:: Excerpted passage ::
++++++++++++++++++++

Leading Commercial Vehicle (CV) maker and Hinduja Group flagship Ashok Leyland (AL) has announced a capital expenditure of INR 750 crore for FY22 though its focus will be on conserving cash.
Addressing the media on Q4 and annual results, Gopal Mahadevan, Whole Time Director & Chief Financial Officer, Ashok Leyland, said the utilisation of the funds depends upon the level of investment the company wants to carry out. Broadly, “we know that we need to invest in the capacity to debottleneck.”
Making the company risk-free is one of the main objectives for the company. Therefore, the immediate priority for AL is to bank on electromobility.
Vipin Sondhi, MD & CEO Ashok Leyland, said, “We will be going in for a global play on electric buses and electric LCVs, and then in the future on alternate fuels, and there are lot conversations on hydrogen as well. So in terms of strategy, we will remain in CVs; our vision remains unchanged, we will go to international markets, and the bits and pieces could get accelerated depending upon the particular situation at that point in time.”
Mahadevan said the entire EV initiative of the company will come under this UK-based entity Switch Mobility (erstwhile Optare), which is 92% owned by AL. It will have its arm in India, which will be the mother plant for EVs. In addition to the domestic market, it will also cater to the customers of EVs in the SAARC region, which according to him, is a “super important market.”

++++++++++++++++++++

:: Recorded data ::
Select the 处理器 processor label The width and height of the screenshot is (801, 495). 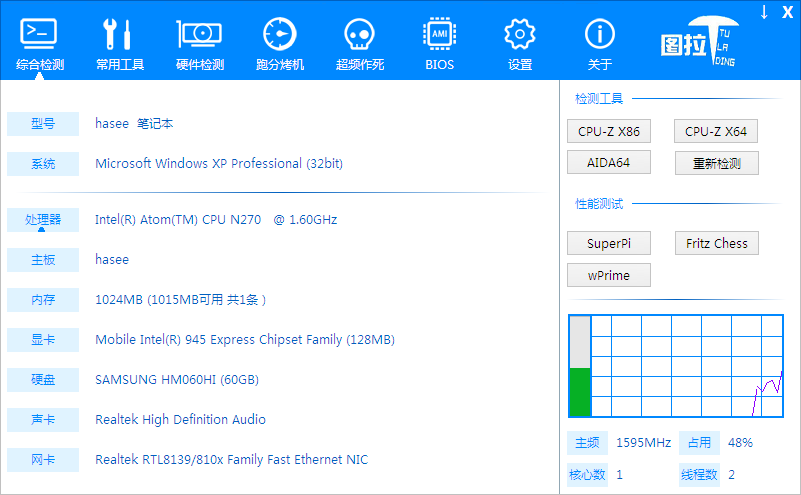coord(43,219)
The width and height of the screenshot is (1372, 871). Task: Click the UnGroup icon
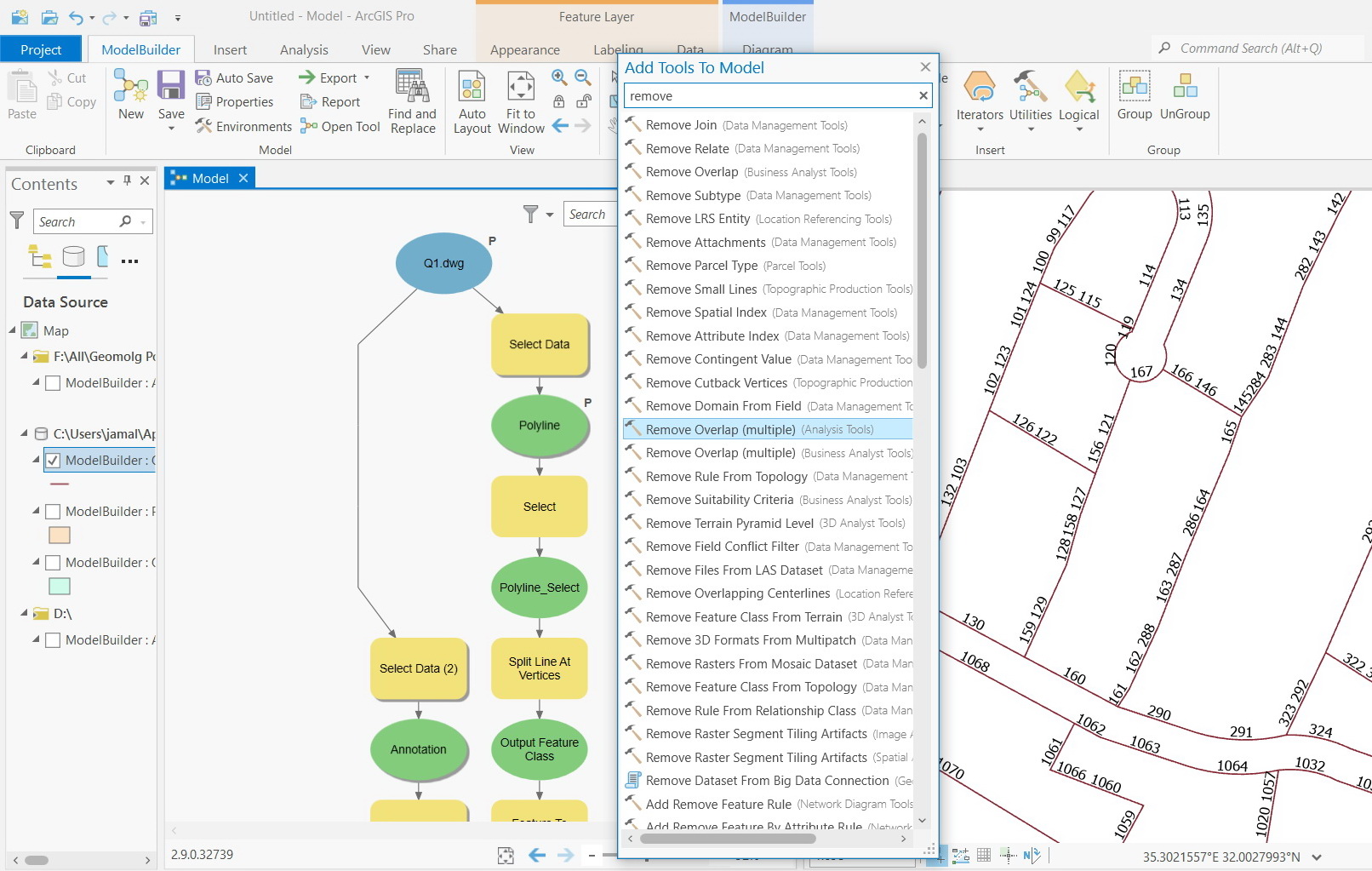(1184, 88)
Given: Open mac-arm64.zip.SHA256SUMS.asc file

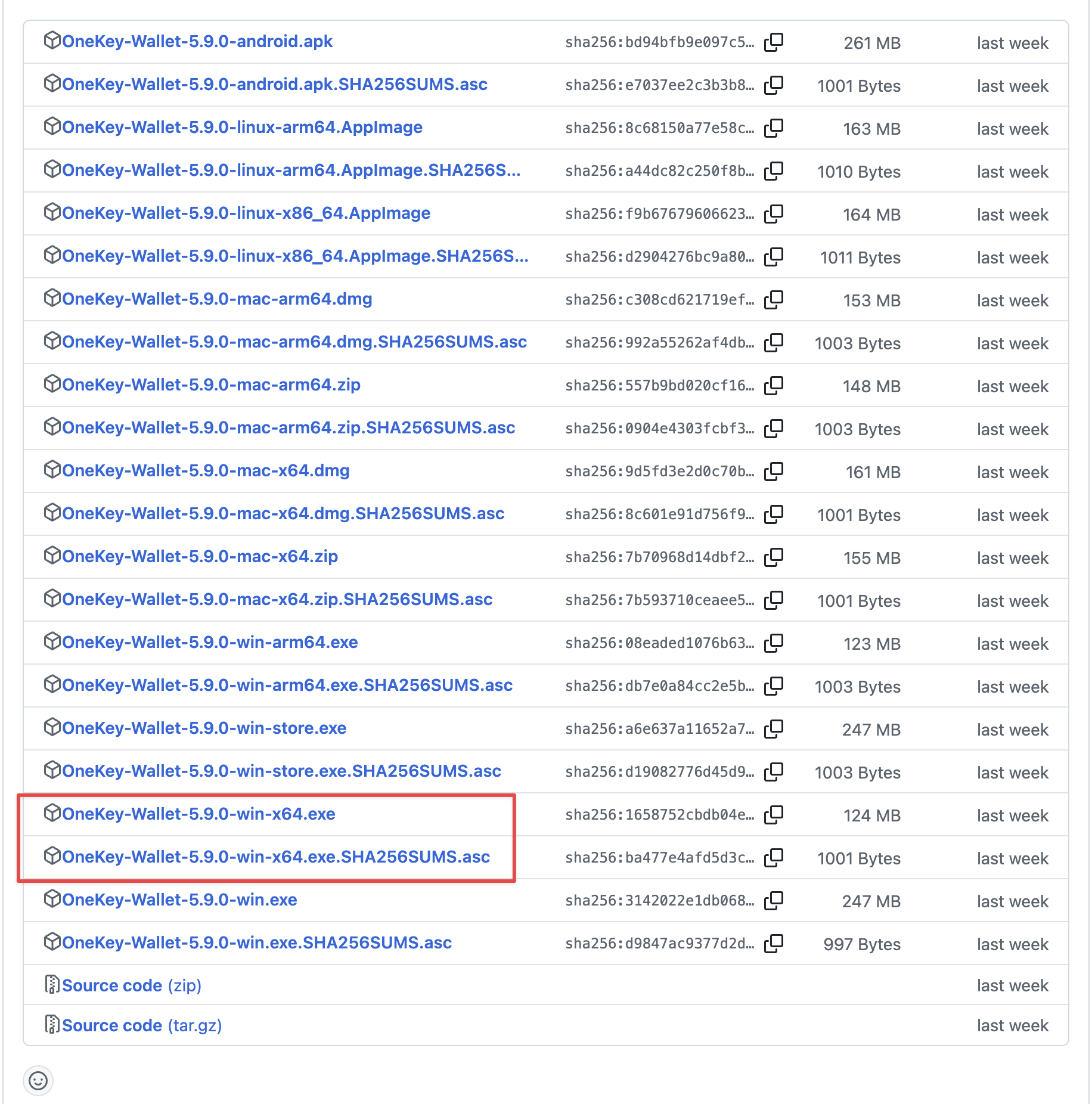Looking at the screenshot, I should pyautogui.click(x=288, y=428).
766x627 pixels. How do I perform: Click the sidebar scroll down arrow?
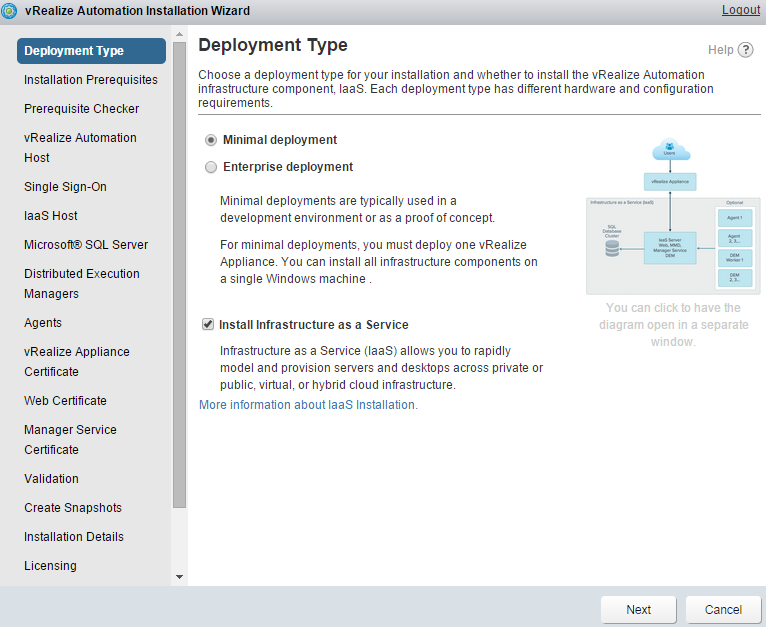coord(179,577)
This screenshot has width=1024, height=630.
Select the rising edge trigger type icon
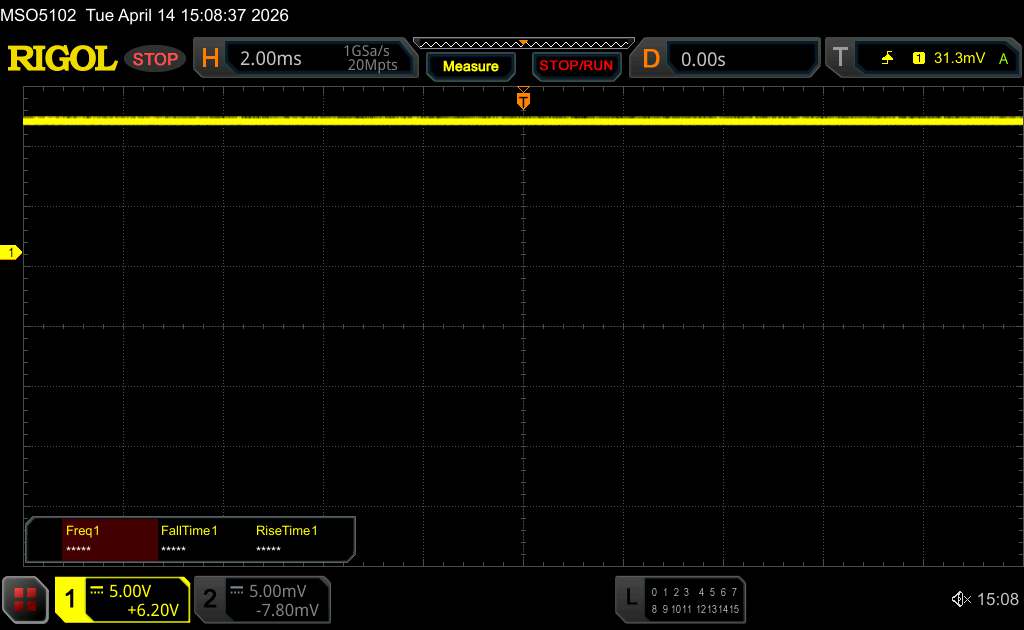pos(887,59)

++++++++++++++++++++

:: How to complete this task ::
Continue the article above on Ashok Leyland's FY22 spending and electric vehicle plans from the point where it stops.

:: Answer space ::
In addition, OHM Global Mobility, the eMaas platform company and the subsidiary of Switch Mobility, will “provide EVs almost like pay per kilometre for the customers; but there is more to this, and we will unfold it very shortly,” he added.
Mahadevan said the FY21 was a challenging year due to worldwide COVID and the Indian automotive industry introducing BS-VI emission compliant vehicles. Besides, the sector witnessed a steep hike in raw materials prices, especially steel, despite the demand being weak.
The uncertainty in banking and the interest rates affected the CV industry that primarily depends on financing. The bus segment was worst affected as the industry saw sales of about 7,000 units against the total industry volume of over 45,000 units. However, despite all the hurdles, the industry showed a “smart increase in Q4,” he said.
For Q4FY21, the company has reported a revenue of INR 7,000 crore against INR 3,838 crore in the same period last year, growing by 82%. While the PBT for the quarter was at INR 314 crore against a loss of INR 72 crore, the PAT was at INR 241 crore against a loss of INR 57 crore during the period. As a result, Q4 EBITDA was at 7.6% as against 4.8% last year.
Revenue for the entire year was at INR 15,301 crore against INR 17,467 crore over the same period last year. Loss before tax was INR 412 crore against a profit before tax of INR 362 crore last year, while loss after tax was at INR 314 crore against a profit after tax of INR 240 crore the previous year. The EBITDA for full-year was at 3.5% as against 6.7% last year.
The challenges in the market due to COVID-19 impacted the volumes and performance of the company and industry in the first half of FY21. However, AL and the industry saw a healthy sequential recovery in H2, post the gradual removal of the lockdown.
Sequentially, over Q3FY21, MHCV truck volumes for AL have grown by 57% in Q4FY21 which was higher than the industry growth of 53%. This resulted in market share improvement of 0.8% (28.9% in Q4 vs 28.1% in Q3).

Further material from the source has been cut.